> ACTION ITEM
Skipping the images, transcribe each record below as it is.

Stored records

Segment Open

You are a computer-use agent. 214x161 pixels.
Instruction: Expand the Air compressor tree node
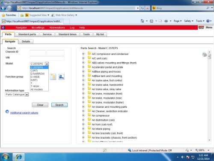pyautogui.click(x=83, y=115)
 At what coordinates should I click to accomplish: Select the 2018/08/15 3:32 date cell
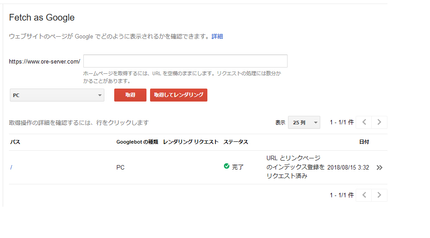(348, 167)
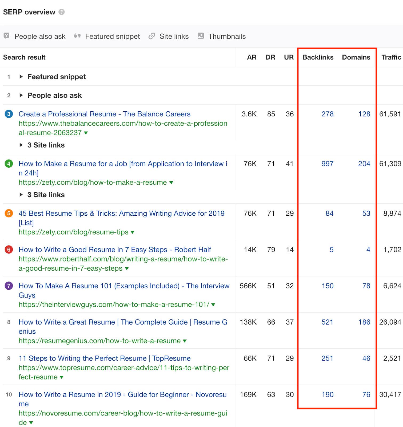Image resolution: width=403 pixels, height=427 pixels.
Task: Click the Featured snippet quote icon
Action: click(x=77, y=36)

Segment Closed

> RESULT OF THE EXERCISE
You are a computer-use agent. 214x161 pixels.
Instruction: Expand the Air compressor tree node
pyautogui.click(x=83, y=115)
 At what coordinates should I click to accomplish: Select the 2018/08/15 3:32 date cell
(348, 167)
Image resolution: width=403 pixels, height=427 pixels.
Task: Click the Featured snippet quote icon
Action: click(x=77, y=36)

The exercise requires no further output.